» SHORT TASK
Pull out each line of the data below that contains the string "Click". Matching is case-sensitive.

_____

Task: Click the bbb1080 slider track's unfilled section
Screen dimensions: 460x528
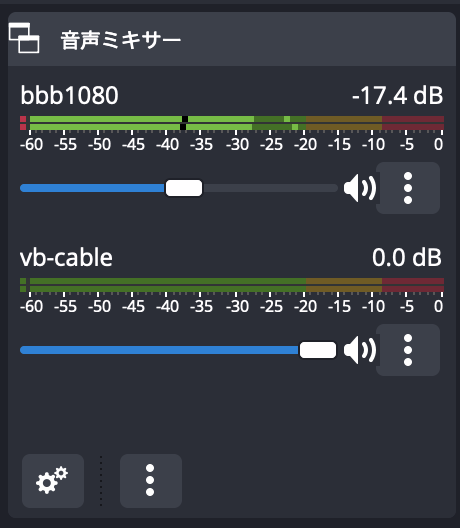Action: [x=270, y=188]
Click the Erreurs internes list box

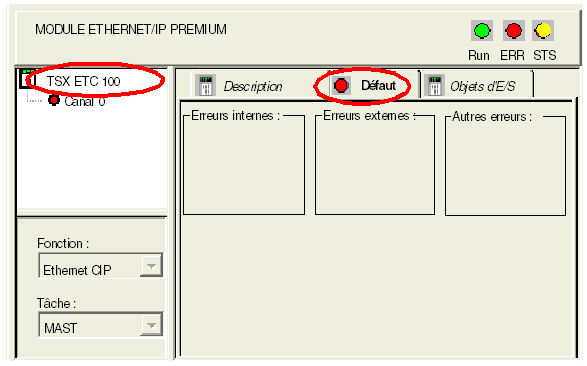[244, 165]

_____

» ANSWER TO THIS EXERCISE
Task: Click the bbb1080 slider track's unfilled section
Click the Erreurs internes list box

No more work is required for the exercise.